Since then, Bell has been blazing a new path, one that he hopes will make it easier for future generations of architects to pursue more socially useful work. (Bell has little doubt that plenty of young architects are interested; a Carnegie Foundation report finds that 22 percent go into the field with the aim of "improving their communities.") After serving as a housing consultant to various nonprofit agencies, Bell established his own agency in 1997. Now, with the help of interns recruited through the federal service program AmericaCorps, he is organizing the construction of homes for the Mexican and Puerto Rican migrant workers who pick fruit around Gettysburg each summer and fall.

Bell, who splits his time between Design Corps and teaching architecture at Auburn University in Alabama, has devised a program that makes it relatively easy for farmers to participate. The farmer contributes the land, sewer, and other utilities, takes responsibility for maintenance, and puts up half the cost of materials and construction. Design Corps, using grants from the Pennsylvania Department of Community and Economic Development, covers the rest of the construction costs. More importantly, Bell and his interns work with the eventual inhabitants-people usually stuck in barracks-style shacks with outhouses-to design efficient housing that meets their practical and cultural needs. So far, eight homes have been built under the program, at a cost of $40,000 per unit, or $29 per square foot.

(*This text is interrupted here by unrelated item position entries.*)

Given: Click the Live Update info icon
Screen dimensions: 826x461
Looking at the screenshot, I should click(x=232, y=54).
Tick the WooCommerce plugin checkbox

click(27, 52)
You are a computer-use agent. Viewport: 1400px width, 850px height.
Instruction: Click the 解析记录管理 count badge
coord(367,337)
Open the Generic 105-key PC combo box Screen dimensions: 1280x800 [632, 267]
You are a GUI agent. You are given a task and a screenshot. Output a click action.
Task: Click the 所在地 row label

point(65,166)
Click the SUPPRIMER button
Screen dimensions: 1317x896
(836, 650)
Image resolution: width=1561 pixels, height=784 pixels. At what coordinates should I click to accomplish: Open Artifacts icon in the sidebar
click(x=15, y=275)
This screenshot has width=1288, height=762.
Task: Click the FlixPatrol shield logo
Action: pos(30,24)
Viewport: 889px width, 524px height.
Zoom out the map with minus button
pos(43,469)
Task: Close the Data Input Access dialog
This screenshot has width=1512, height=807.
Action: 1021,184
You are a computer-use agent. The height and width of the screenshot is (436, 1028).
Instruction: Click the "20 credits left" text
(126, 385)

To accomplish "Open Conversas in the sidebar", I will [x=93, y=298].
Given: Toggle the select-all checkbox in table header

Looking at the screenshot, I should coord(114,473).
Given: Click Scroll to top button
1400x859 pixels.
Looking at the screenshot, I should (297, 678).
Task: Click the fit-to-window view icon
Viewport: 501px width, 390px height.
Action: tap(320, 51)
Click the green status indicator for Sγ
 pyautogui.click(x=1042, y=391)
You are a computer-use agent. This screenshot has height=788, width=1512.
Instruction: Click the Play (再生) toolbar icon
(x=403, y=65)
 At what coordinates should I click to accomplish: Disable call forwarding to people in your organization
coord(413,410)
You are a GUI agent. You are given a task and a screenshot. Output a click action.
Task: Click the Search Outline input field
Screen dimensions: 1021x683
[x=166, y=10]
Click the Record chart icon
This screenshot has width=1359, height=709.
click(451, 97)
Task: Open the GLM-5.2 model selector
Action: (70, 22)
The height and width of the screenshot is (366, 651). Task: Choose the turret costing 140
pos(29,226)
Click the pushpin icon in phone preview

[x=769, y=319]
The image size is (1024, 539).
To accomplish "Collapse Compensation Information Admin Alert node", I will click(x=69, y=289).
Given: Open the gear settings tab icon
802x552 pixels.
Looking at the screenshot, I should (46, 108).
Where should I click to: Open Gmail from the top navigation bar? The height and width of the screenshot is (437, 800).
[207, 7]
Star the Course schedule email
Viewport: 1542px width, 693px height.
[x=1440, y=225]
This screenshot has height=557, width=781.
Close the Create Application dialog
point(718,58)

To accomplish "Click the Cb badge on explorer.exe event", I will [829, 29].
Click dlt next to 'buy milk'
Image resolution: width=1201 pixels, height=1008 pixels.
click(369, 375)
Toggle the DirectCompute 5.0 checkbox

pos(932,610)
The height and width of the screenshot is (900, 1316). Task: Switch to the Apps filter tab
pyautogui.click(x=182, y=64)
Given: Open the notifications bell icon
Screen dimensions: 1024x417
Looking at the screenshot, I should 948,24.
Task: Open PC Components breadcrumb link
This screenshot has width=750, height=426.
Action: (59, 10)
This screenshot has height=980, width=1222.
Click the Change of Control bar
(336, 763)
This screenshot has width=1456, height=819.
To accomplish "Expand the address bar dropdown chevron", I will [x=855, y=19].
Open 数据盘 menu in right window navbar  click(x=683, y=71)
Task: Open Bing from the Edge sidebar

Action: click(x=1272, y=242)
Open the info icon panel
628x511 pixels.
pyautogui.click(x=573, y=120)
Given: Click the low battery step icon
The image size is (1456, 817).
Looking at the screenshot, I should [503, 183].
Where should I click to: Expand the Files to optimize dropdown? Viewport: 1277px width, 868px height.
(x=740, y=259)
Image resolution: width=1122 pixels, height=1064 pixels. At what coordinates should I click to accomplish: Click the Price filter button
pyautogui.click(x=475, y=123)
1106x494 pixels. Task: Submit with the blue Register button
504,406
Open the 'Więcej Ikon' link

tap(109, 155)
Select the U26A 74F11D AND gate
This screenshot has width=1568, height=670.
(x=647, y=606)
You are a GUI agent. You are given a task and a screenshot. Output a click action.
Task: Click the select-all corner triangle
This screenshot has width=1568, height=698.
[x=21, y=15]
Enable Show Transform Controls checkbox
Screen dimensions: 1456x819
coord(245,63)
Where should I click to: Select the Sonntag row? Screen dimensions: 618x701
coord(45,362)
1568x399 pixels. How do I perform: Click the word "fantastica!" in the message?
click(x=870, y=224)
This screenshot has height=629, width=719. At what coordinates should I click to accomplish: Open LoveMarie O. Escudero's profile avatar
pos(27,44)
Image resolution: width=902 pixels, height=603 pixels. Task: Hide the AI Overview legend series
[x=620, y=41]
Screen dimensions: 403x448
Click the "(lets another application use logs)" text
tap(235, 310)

Design Corps expanded into the Carolinas last year with a slight variation. In addition to replicating the Pennsylvania program, Bell and his interns are designing homes for former itinerant workers who have "settled out" of the migrant stream.

"If I can demonstrate how to help the lowest-income 2 percent," Bell says, "I figure that working in the middle 96 percent will be possible."

The architect's most important trait, in Bell's view, is the ability to listen to clients. In-depth discussions with the Latino farm workers in Pennsylvania revealed aspects of their culture that are now reflected in Bell's designs. For instance, Mexicans don't feel the same need as most Americans to have bedrooms and bathrooms tucked away in private locations in a house. Knowing this, Bell designed the homes without hallways and thus saved valuable space. Another example: You can't cook a tamale on an electric stove. Bell makes sure the homes have gas ranges.

"In the end, the house should express and exalt the people living in it," he says. "That's my goal."